这是为了回答有关最小化 I/O 流量的部分。 在 Java 方面,您真正能做的就是将读者包装在 BufferedReaders 中。 除此之外,您的操作系统还将处理其他优化,例如将最近读取的数据保留在页面缓存中以及对文件进行预读以加快顺序读取速度。 在 Java 中进行额外的缓冲是没有意义的(尽管您仍然需要一个字节缓冲区来将数据返回给客户端)。
This is to answer the part about minimizing I/O traffic. On the Java side, all you can really do is wrap your readers in BufferedReaders. Aside from that, your operating system will handle other optimizations like keeping recently-read data in the page cache and doing read-ahead on files to speed up sequential reads. There's no point in doing additional buffering in Java (although you'll still need a byte buffer to return the data to the client).
就在前几天,有人向我推荐了 hadoop (http://hadoop.apache.org)。 看起来它可能相当不错,并且可能具有一定的市场吸引力。
I had someone recommend hadoop (http://hadoop.apache.org) to me just the other day. It looks like it could be pretty nice, and might have some marketplace traction.
我会退后一步问自己为什么使用文件作为记录系统,以及与使用数据库相比有什么好处。 数据库无疑使您能够构建数据。 鉴于 SQL 标准,从长远来看它可能更易于维护。
另一方面,在数据库的约束下,您的文件数据可能不会那么容易构建。 世界上最大的搜索公司:) 不使用数据库进行业务处理。 请参阅此处和此处。
I would step back and ask yourself why you are using files as your system of record, and what gains that gives you over using a database.
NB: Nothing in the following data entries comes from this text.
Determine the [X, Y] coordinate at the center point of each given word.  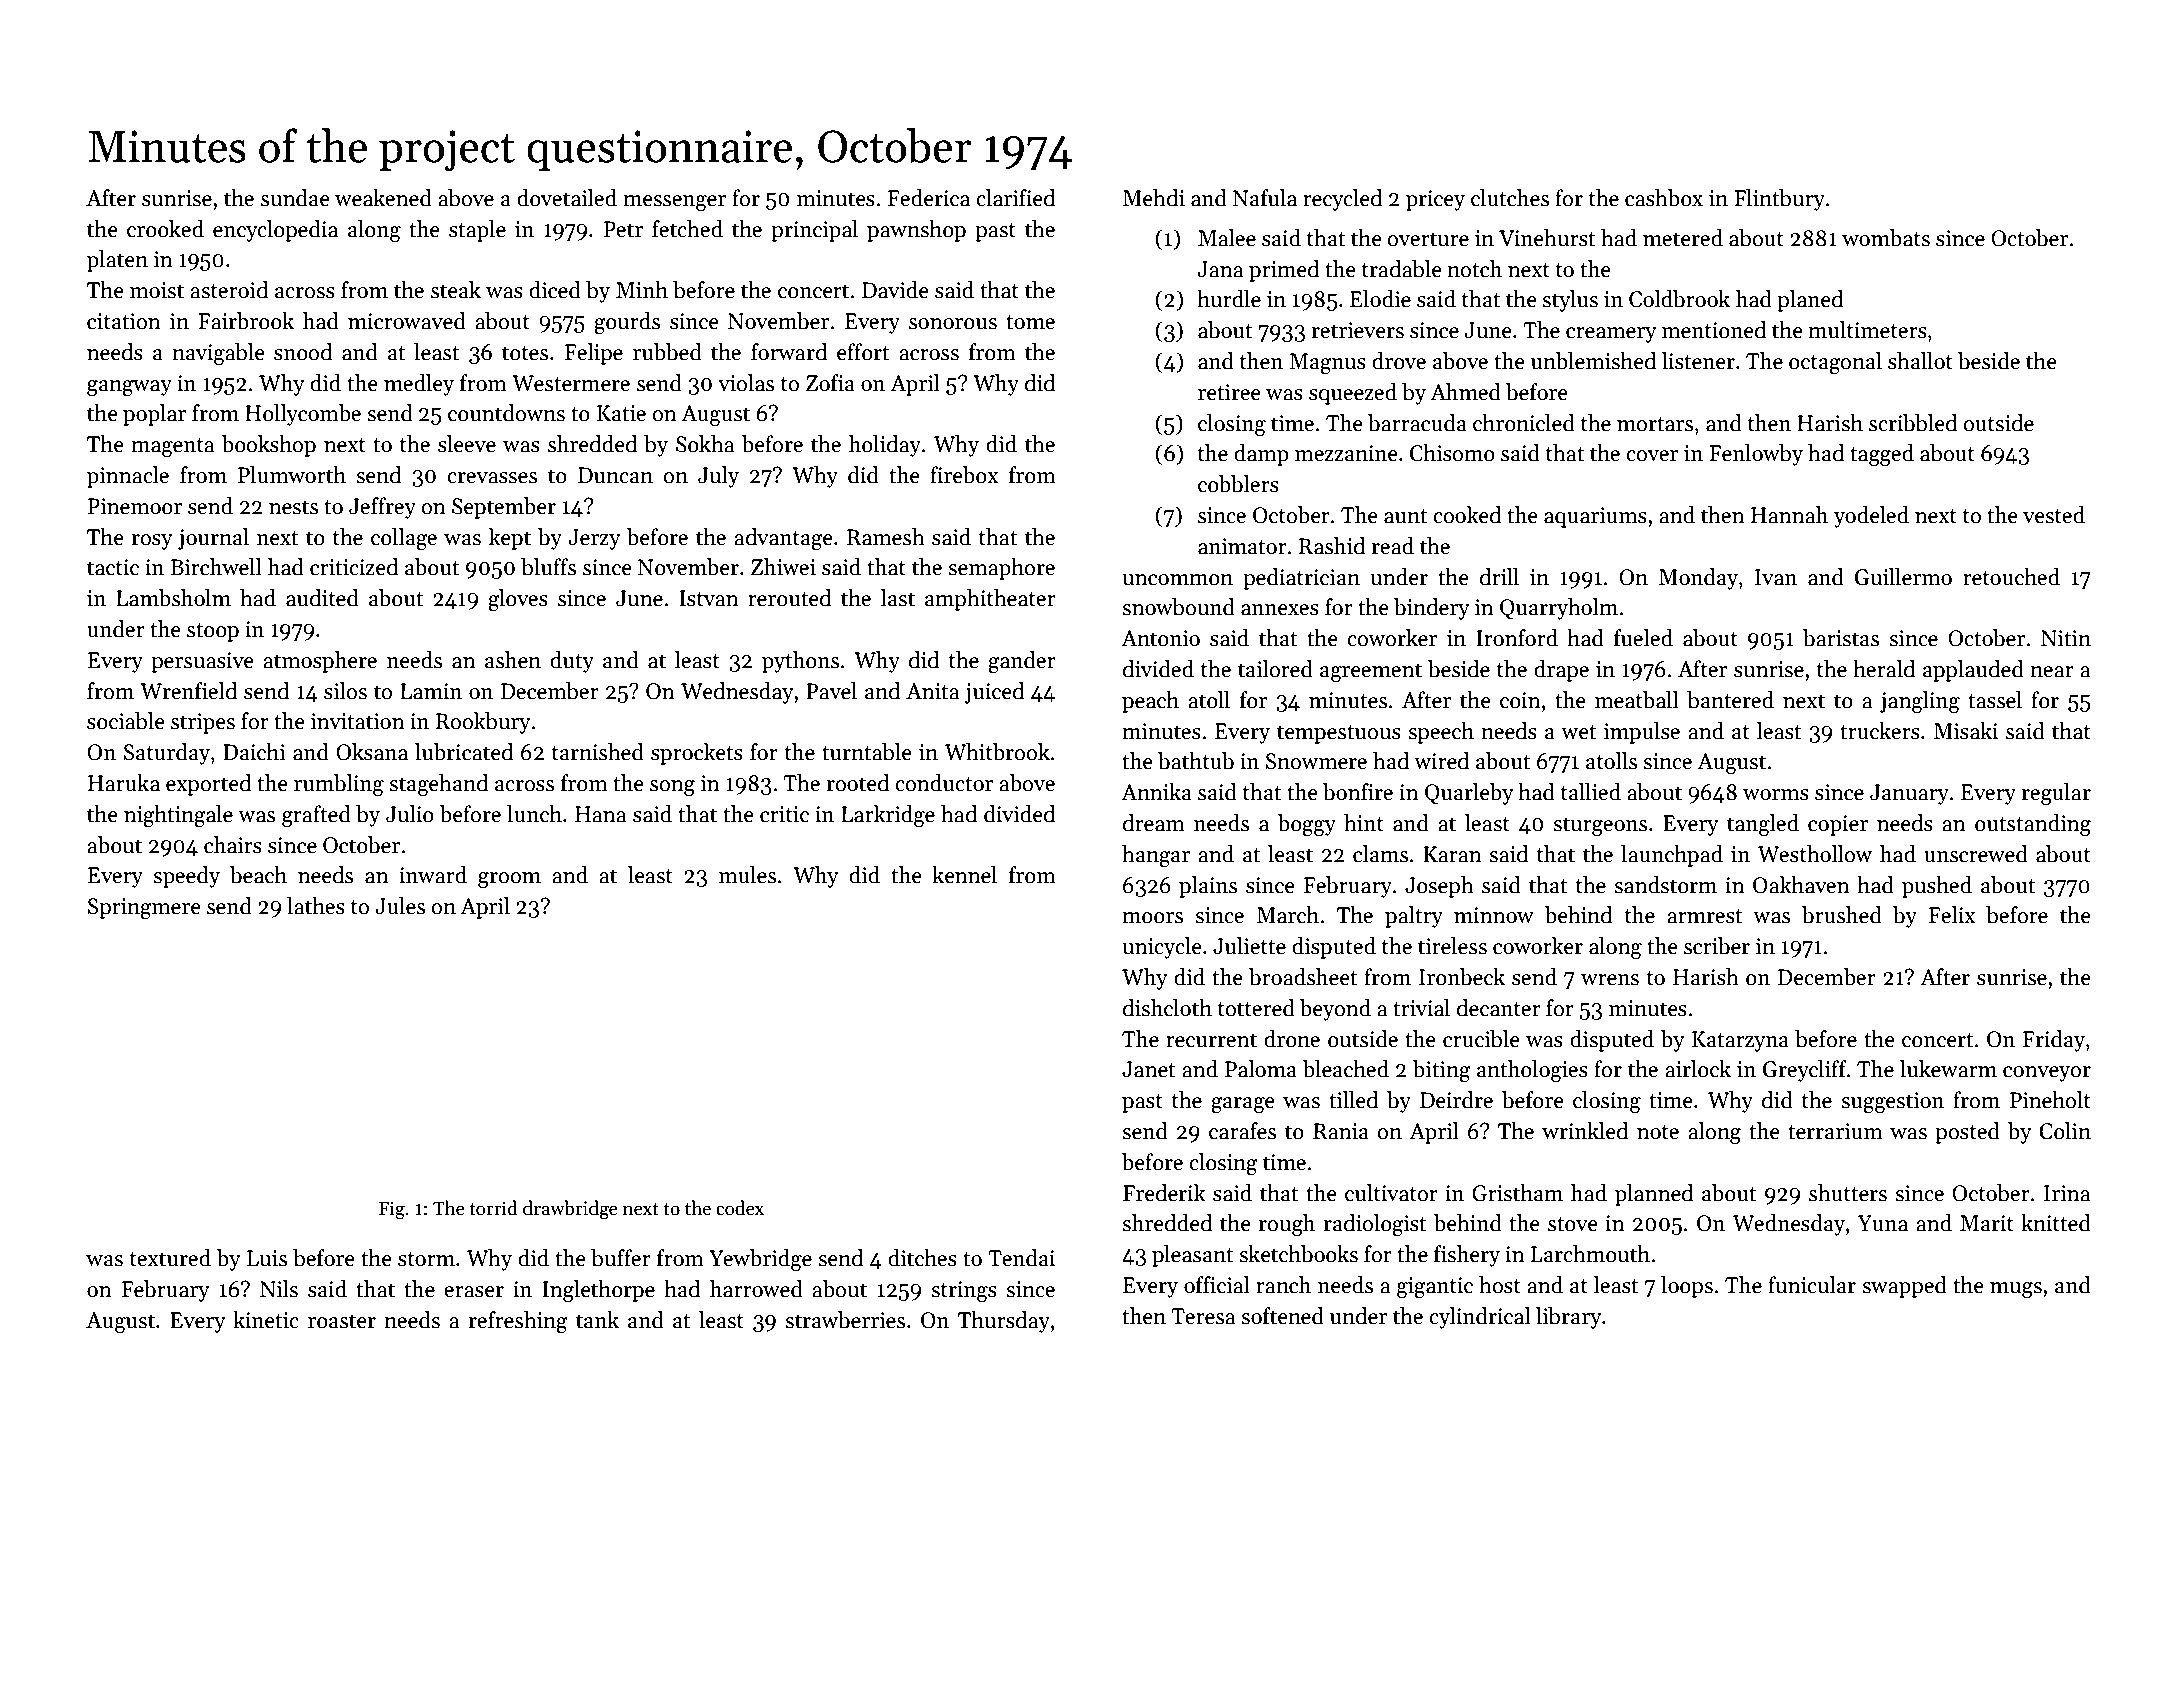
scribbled [1913, 423]
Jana [1221, 269]
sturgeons [1600, 826]
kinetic [266, 1320]
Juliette [1249, 946]
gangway [129, 388]
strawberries [845, 1320]
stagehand [438, 785]
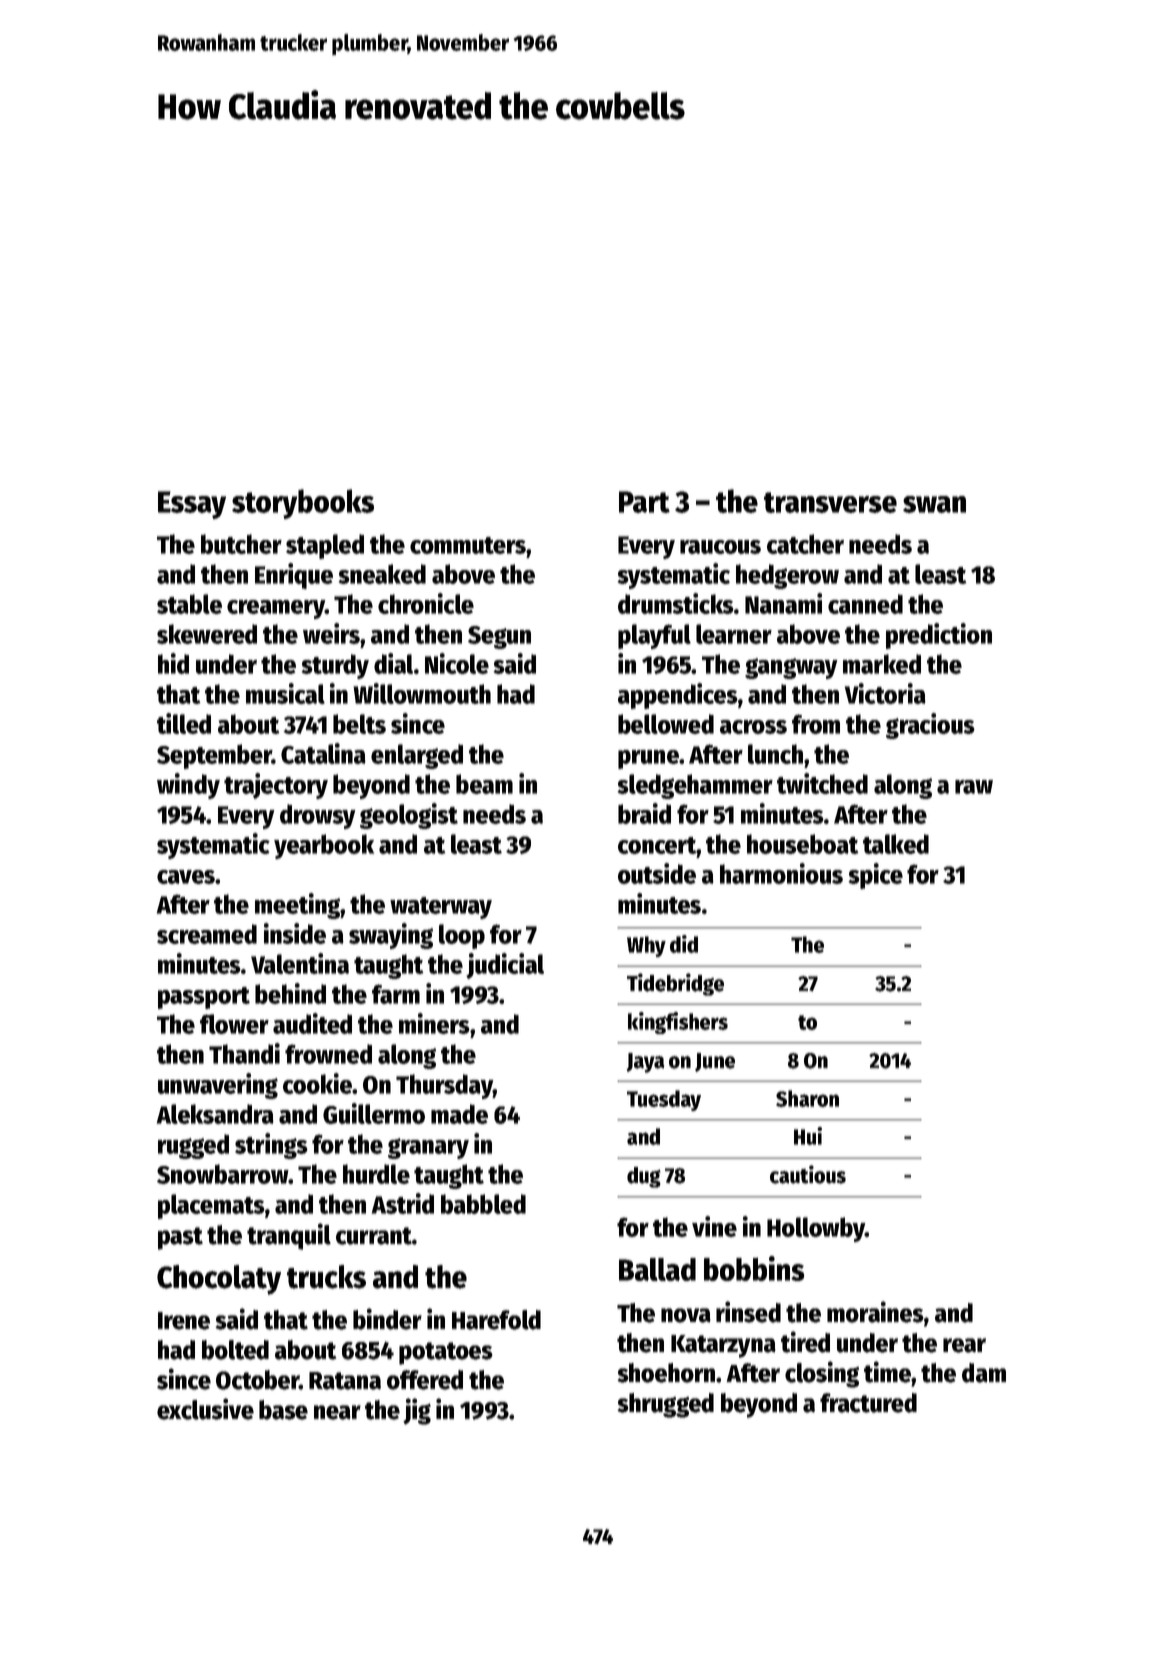  I want to click on Nanami, so click(783, 603).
A database certainly gives you the ability to structure your data. Given the SQL standard, it might be more maintainable in the long run.
On the other hand, your file data may not be structured so easily within the constraints of a database. The largest search company in the world :) doesn't use a database for their business processing. See here and here.